Page extract
-------------------------

Why leadership always comes back to doing the “inner work”
I entered the workforce straight from music conservatory, with only a few jobs under my belt as a waitress, private music teacher, and performer of paid gigs. I didn’t see it at the time, but those roles—server, teacher, and performer—had one thing in common: the expectations were extremely clear. It was easy to tell when I was excelling or failing.
When I started working in office environments, I began to notice that the definitions of success for my role were vastly different and often inconsistent—sometimes within the same organization. I soldiered on, motivated by the mission of each organization I chose, and desperately eager to please.
I usually succeeded.
To very small, scrappy organizations, I brought strategy, entrepreneurial habits of mind, process, systems thinking, and creativity that helped us innovate, experiment, and reinvent how we did our work. To highly stratified, large organizations that had loads of resources and a glut of talent, I brought specialized skill sets, big ideas, and a mission to learn, connect, and collaborate.
I also failed. At the time, I saw one layer of truth:
Wherever I landed, I consistently thought I was doing everything “right.” I’d formed good relationships, I was getting results, I was learning, creating, and felt I was adding value.

-------------------------

Extracted data
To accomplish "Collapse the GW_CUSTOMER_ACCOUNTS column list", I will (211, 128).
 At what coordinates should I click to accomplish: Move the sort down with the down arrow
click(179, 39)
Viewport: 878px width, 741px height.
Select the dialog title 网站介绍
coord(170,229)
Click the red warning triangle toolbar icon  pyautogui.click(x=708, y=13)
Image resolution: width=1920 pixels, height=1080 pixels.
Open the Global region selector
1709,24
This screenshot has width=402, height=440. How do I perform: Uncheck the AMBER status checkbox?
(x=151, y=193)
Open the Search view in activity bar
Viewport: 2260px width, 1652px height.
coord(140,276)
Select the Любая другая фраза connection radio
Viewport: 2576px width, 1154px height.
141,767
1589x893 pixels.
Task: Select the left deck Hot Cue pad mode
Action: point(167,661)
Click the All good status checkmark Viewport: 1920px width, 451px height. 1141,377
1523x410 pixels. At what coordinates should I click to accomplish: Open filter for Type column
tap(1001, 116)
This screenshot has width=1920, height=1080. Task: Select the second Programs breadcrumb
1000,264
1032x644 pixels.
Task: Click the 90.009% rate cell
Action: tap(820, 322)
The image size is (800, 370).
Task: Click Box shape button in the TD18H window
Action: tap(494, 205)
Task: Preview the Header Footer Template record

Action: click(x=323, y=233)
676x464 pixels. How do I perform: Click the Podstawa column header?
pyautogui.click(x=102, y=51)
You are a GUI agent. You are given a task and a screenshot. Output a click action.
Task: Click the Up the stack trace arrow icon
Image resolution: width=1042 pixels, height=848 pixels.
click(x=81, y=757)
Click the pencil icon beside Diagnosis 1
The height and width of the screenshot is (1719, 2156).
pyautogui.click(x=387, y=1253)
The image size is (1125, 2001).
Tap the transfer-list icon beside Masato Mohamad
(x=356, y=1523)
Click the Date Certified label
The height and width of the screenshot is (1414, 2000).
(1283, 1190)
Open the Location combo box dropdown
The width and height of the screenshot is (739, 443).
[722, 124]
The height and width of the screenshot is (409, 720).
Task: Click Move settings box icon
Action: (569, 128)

-------------------------

Exercise set
(A) Copy everything in the leadership essay from "I entered the" down to "I usually succeeded.", switching "conservatory" to "college".
(B) Carry on with the essay on leadership and inner work, starting after its last sentence.

Expected outputs
(A)
I entered the workforce straight from music college, with only a few jobs under my belt as a waitress, private music teacher, and performer of paid gigs. I didn’t see it at the time, but those roles—server, teacher, and performer—had one thing in common: the expectations were extremely clear. It was easy to tell when I was excelling or failing.
When I started working in office environments, I began to notice that the definitions of success for my role were vastly different and often inconsistent—sometimes within the same organization. I soldiered on, motivated by the mission of each organization I chose, and desperately eager to please.
I usually succeeded.

(B)
And yet, I kept hitting walls. It hard to tell when I was excelling or failing.
For instance, many workplaces avoided conflict. Which meant that honest, consistent, process-oriented feedback was hard to come by. The annual review was a dreaded moving target, as in these spaces, lack of feedback meant I didn’t have a true sense of how it was really going. And when it wasn’t going well, I was defensive and deeply hurt. I hungered to learn and grow, but it was hard not to take even small failures personally. So, I blamed them.
In other organizations, culture set strategy. Which meant that although we talked about innovation and bold work, we then rarely ended up doing it, for a host of reasons, including not wanting to change. When I realized what we’d discussed likely wouldn’t happen, I often lost interest, or at worst, became defiant and didn’t hide my disappointment that we weren’t “walking the talk.” I blamed them too.
Other failures included my own energy. For 10 years, I lived on the edge of pure burnout from the relentless hustle the work demanded. It often felt like whatever I did wasn’t ever going to be enough. The work was an insatiable beast, and I was out of ideas about how to feed it and stay in one piece myself. I also blamed them for that.
It took having every aspect of my life blow up for me to see a deeper truth. For the first time, I finally couldn’t ignore that I was the person responsible for all of it.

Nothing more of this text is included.